Fix. Set the ingress target port and the probe ports to where the app actually listens:
az containerapp ingress update \
--name <app> --resource-group <rg> \
--target-port 8080
And make sure any liveness and readiness probes point at 8080 too, not the default. This is a small fix that wastes a lot of time, because "running but failing every health check" presents exactly like a crashed app from the outside. The first thing I check now on any new Container App is whether the probe port and the listen port agree.
Gotcha 5: role assignments threw MissingSubscription, so I used az rest
Symptom. A freshly hand-made app has none of the permissions it needs. I went to grant its managed identity the roles it required:
- AcrPull, so it can pull its own container image from the registry.
- Key Vault access, so it can read its secrets (Key Vault is Azure's managed secret store).
- App Configuration Data Reader, so it can read its config (App Configuration is Azure's managed settings store).
The obvious command for each grant is az role assignment create. In my environment it threw a MissingSubscription error and refused to make the assignment. The subscription context was set, other commands worked, but this specific path insisted it couldn't find a subscription.
Cause. I never got a clean root cause for the MissingSubscription failure on that command in my setup. What I could prove was that the same role assignment went through fine when I made it against the ARM REST API directly.
Fix. Create the role assignments through az rest, calling the management API yourself:
az rest --method put \
--url "<scope>/providers/Microsoft.Authorization/roleAssignments/<guid>?api-version=<api-version>" \
--body '{
"properties": {
"roleDefinitionId": "<role-definition-id>",
"principalId": "<app-managed-identity-principal-id>",
"principalType": "ServicePrincipal"
}
}'
It's more verbose, you build the request body by hand, but it works where the convenience command wouldn't.
The deeper problem here is the shape of the whole situation, well beyond the one error. A freshly hand-made app is missing every one of these by default: AcrPull, Key Vault access, App Configuration Data Reader, joining the managed environment, and having its App Configuration store seeded with the keys it expects. Nothing tells you any of them are missing. The app doesn't announce "I have no permission to pull my image." It just fails quietly, one missing grant at a time, and you discover each one by watching the app fail in a slightly new way and reasoning backward to what it must have needed.

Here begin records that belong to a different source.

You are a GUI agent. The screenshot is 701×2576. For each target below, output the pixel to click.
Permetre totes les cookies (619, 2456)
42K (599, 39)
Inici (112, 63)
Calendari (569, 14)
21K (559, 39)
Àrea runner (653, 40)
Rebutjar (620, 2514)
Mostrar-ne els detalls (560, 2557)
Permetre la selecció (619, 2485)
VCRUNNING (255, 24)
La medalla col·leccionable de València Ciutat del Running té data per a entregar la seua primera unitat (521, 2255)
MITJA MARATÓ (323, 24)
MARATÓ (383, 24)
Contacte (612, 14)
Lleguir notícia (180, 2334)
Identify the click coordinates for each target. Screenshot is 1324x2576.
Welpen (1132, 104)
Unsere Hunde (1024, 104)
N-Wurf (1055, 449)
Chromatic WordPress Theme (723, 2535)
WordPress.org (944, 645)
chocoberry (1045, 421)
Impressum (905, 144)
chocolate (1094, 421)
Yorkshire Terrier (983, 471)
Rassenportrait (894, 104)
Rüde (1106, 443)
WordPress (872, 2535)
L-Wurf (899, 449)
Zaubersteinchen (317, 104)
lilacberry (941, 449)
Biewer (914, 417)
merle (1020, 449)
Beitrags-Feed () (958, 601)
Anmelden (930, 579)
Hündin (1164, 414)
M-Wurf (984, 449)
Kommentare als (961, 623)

What I Took From All of It
Every fix above was applied live, by hand, to a running dev environment, discovered by trial and error at the moment the thing broke. None of it was in a runbook, because there was no runbook. The whole sequence lived in trial-and-error scar tissue and nowhere a teammate, or a future me, could go look it up.
There's a thread running through all five. The platform's convenient answer was the wrong one often enough that I learned to drop a layer down by reflex. az functionapp show lies on Flex, so read the resource directly. The friendly hostname is dead, so pull the regional one off the resource. The official action is blocked, so call the CLI underneath it. The defaults point at the wrong port, so set them explicitly. The role-assignment helper fails, so hit ARM directly. The generic, lower-level path was the reliable one almost every time.
This pile of hand-fixes is exactly what pushed me to describe my infrastructure in Bicep instead, so the next environment is reviewed as code before it exists rather than debugged after (that's its own post). But that's the cure. This post is the disease, written down, so the next person googling HTTP 000 azurewebsites.net flex consumption at midnight finds something.
When the platform tells you null, don't believe it. Go ask the resource.